Achieve two major breakthroughs in space exploration! South University of Science and Technology’s “Nanke-1” satellite successfully launched (onboard optical camera)

On May 17, 2025 at 12:12 pm, China’s aerospace industry has achieved new results! The “Nanke-1” satellite of Southern University of Science and Technology was successfully launched into space by the improved version of the Zhuque-2 Yao-2 carrier rocket from the Jiuquan Satellite Launch Base, and the satellite entered the predetermined orbit smoothly. This is the first satellite developed with deep participation from a university in Shenzhen. The team from the Department of Earth and Space Sciences at Southern University of Science and Technology independently developed the space electric field measurement and aurora camera scientific payload on the satellite. This marks an important progress made by Southern University of Science and Technology in the field of space exploration and another achievement of collaborative innovation between commercial aerospace and university research in China.
The satellite is equipped with a 12 meter ultra long space electric field antenna system, breaking the global record for the length of micro satellite electric field antennas. It is the first time in China to use micro satellites for optical observation of auroras, achieving a “double breakthrough” in space electric field detection and auroras observation with innovative design of “low cost and high performance”, injecting new momentum into the development of deep space exploration technology in China.

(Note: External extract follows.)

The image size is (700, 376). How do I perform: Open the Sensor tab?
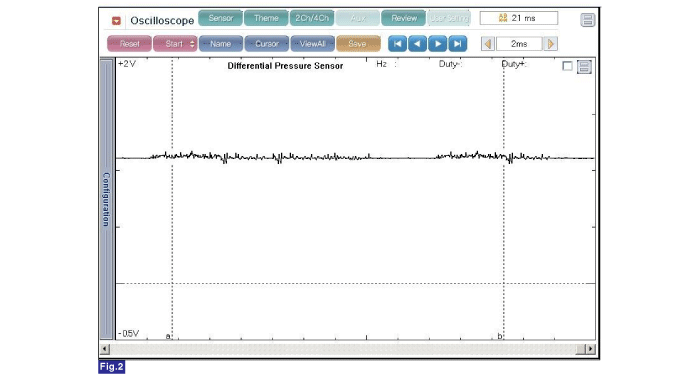tap(221, 18)
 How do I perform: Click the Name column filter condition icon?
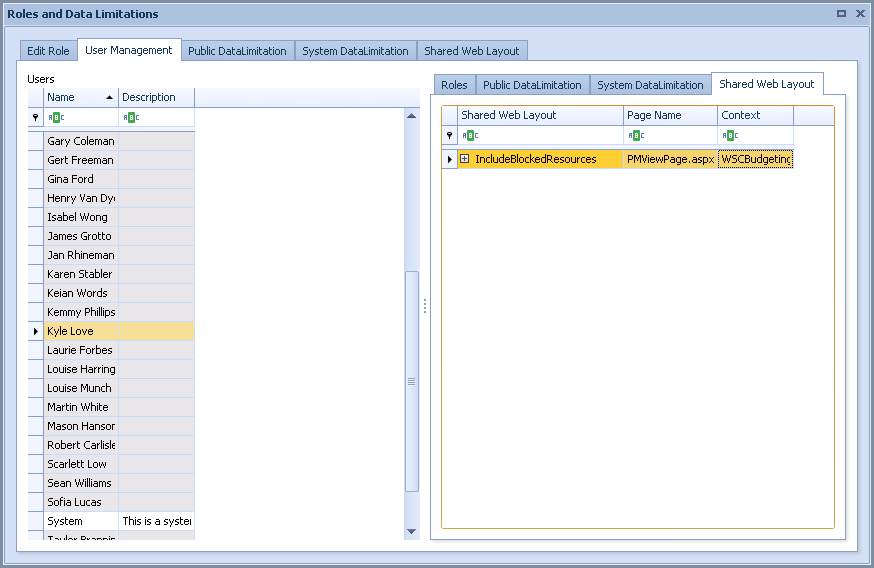[x=56, y=117]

Deep Space Exploration: Serving Basic Research in Space Physics and Environmental Monitoring in Aerospace Engineering
Nanke-1 “is the first small satellite of South University of Science and Technology of China dedicated to space science research, carrying independently developed space electric field measurement payloads and aurora camera payloads. Among them, the space electric field measurement payload measures the time-varying electric field in the space plasma through an antenna, providing a key means for monitoring the Earth’s magnetosphere and ionosphere; The Aurora Camera payload utilizes onboard cameras to record real-time large-scale aurora data and capture aurora phenomena in high latitude regions. The two payloads will focus on the coupling effect between solar wind and magnetosphere and the study of space weather effects, providing key data support for improving the accuracy of space weather forecasting and ensuring the safe operation of spacecraft.